Nothing in the records may be altered, and no picture may be included. Restate them in full.
----- Task material -----
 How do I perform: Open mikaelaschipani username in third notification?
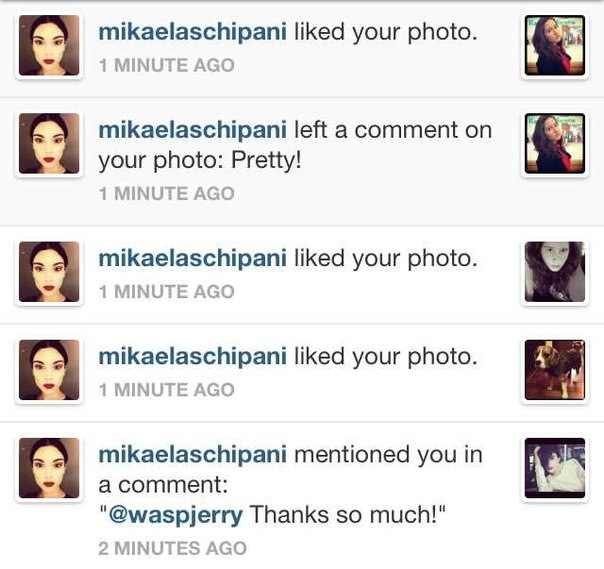pyautogui.click(x=192, y=259)
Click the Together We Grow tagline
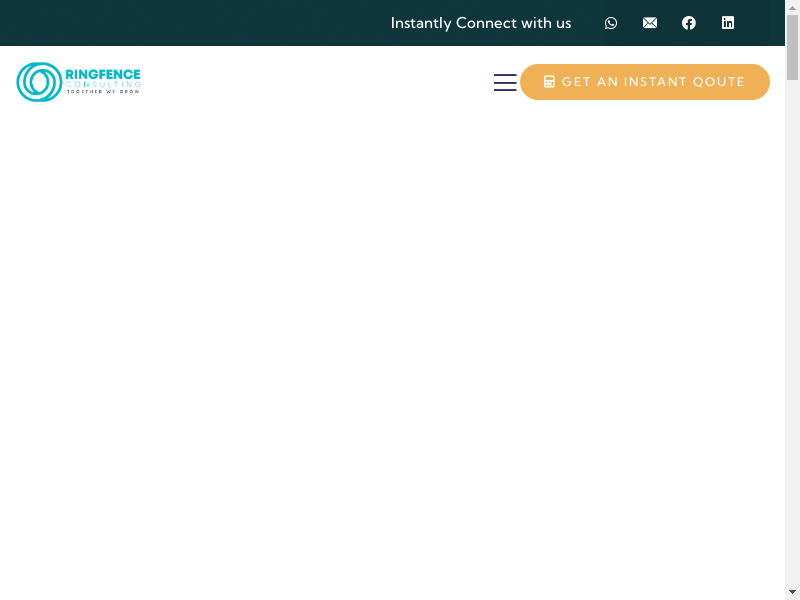The image size is (800, 600). point(103,92)
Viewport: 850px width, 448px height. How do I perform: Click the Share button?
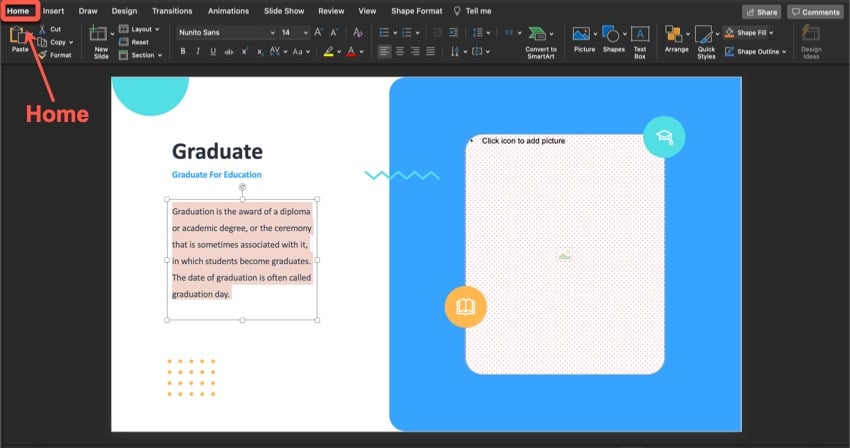[762, 12]
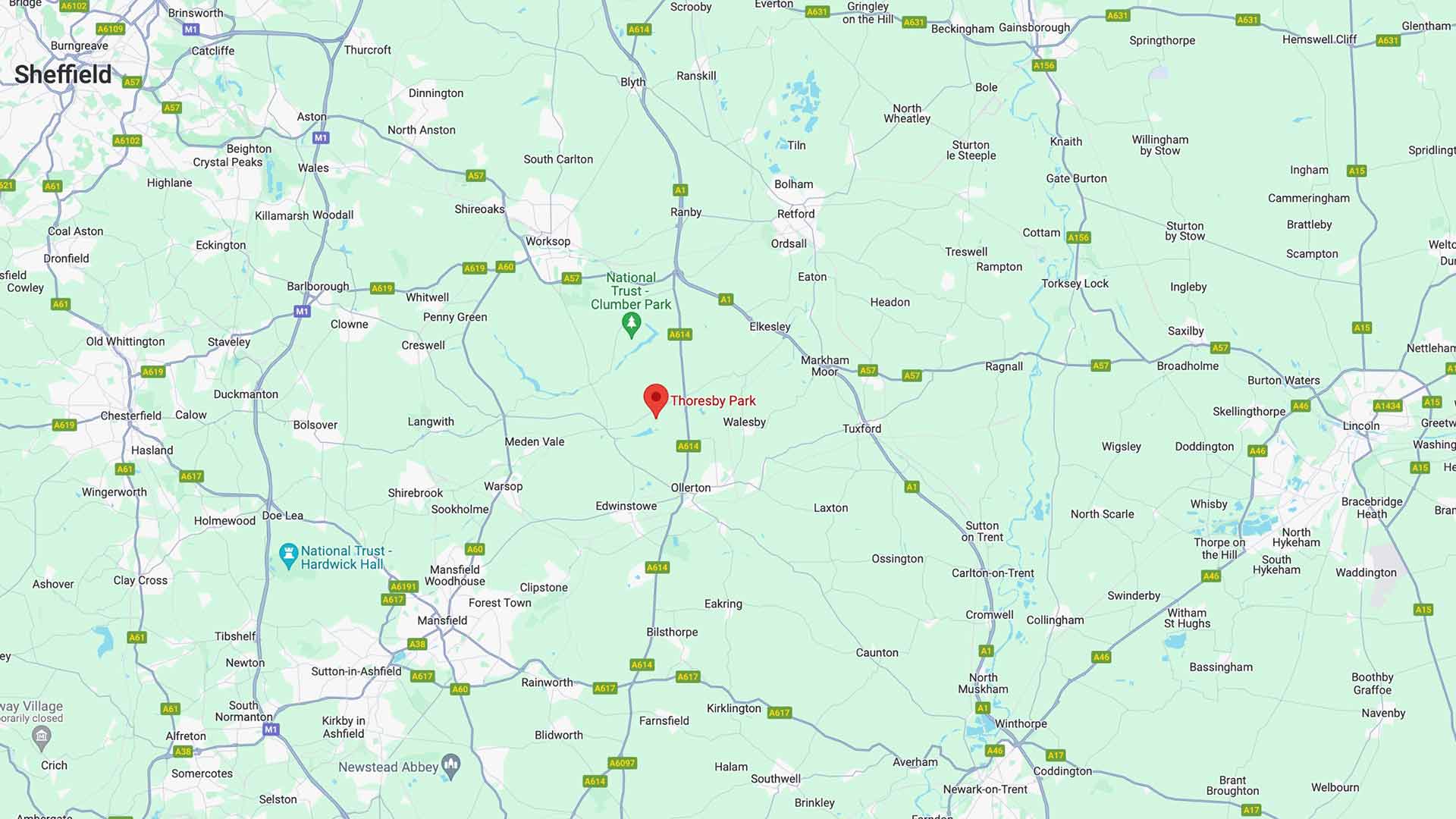Click the red Thoresby Park map pin

coord(656,401)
-----
*Task response:*
 How do I perform: Open mikaelaschipani username in third notification?
pyautogui.click(x=192, y=259)
Click the Together We Grow tagline
The image size is (800, 600). point(103,92)
Viewport: 850px width, 448px height. How do I perform: Click the Share button?
[762, 12]
Click the red Thoresby Park map pin

coord(656,401)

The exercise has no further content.